Alex Si-chi Wan (Chinese: 萬斯祺[4]; pinyin: Wàn Sīqí) is an American politician. He is the first Asian American member of the Atlanta City Council, elected to the position for District 6 in the November 2009 municipal election.[5] He speaks both English and Mandarin Chinese.[6]

In 2009, Wan ran for the open city council seat in District 6 against several candidates including Bahareh Azizi, Steve Brodie, Tad Christian, Liz Coyle, and Miguel Gallegos. Wan and second-place finisher Liz Coyle entered a run off. Wan was endorsed by fourth-place finisher Steve Brodie, a gay man who campaigned for the seat in 2005 against then-incumbent and also openly-gayAnne Fauver, as well as the Victory Fund, Georgia Equality, Buckhead Coalition and gay educator Charles Stadtlander. Of the six initial contestants in the race for the council seat, Wan was the only recipient of an "Excellent" grade by Committee for a Better Atlanta.[7]
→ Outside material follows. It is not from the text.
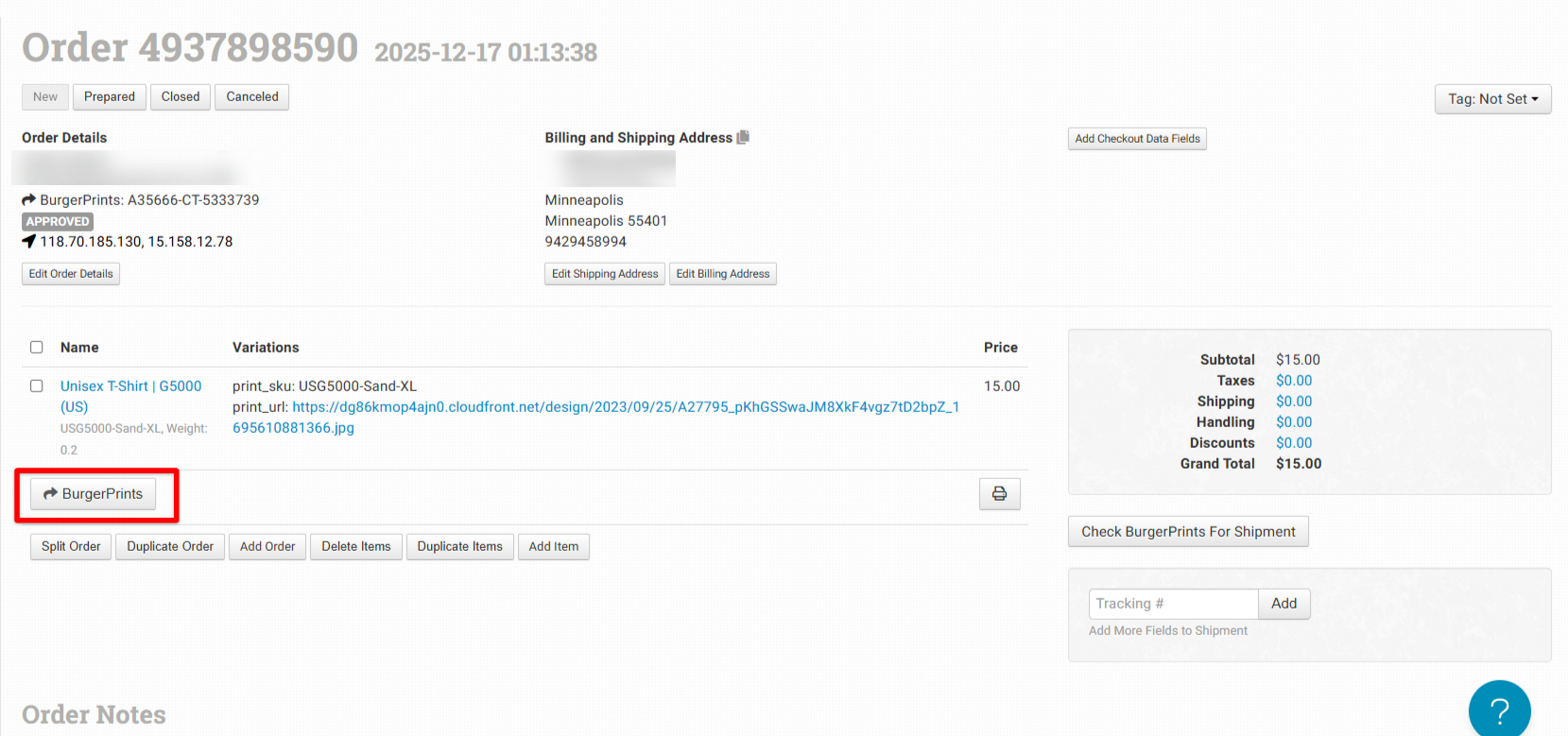Open Edit Billing Address

pos(723,274)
Wan graduated with a Bachelor of Engineering degree in Industrial Engineering in 1988, and subsequently went on to Wharton School of the University of Pennsylvania to obtain a Master of Business Administration degree in Finance, graduating in 1993.[8]

Cheshire Bridge Road

In 2013, the councilman championed legislation supported by neighborhood associations and NPU F[9] to remove existing adult businesses from Cheshire Bridge Road by 2018, but the Atlanta City Council voted it down. It was also opposed by a mix of gays, strippers and Atlanta’s real estate interests – including Scott Selig.[10] Some in the gay community wondered if Cheshire Bridge were "sanitized", "where would people go for sexual expression"?[11] Matthew Cardinale, the editor and publisher of Atlanta Progressive News, and resident of the Road, decried "the ongoing project of gentrification, homogenization, sterilization and capitalization of a historic neighborhood," Atlanta's "red-light district".[12]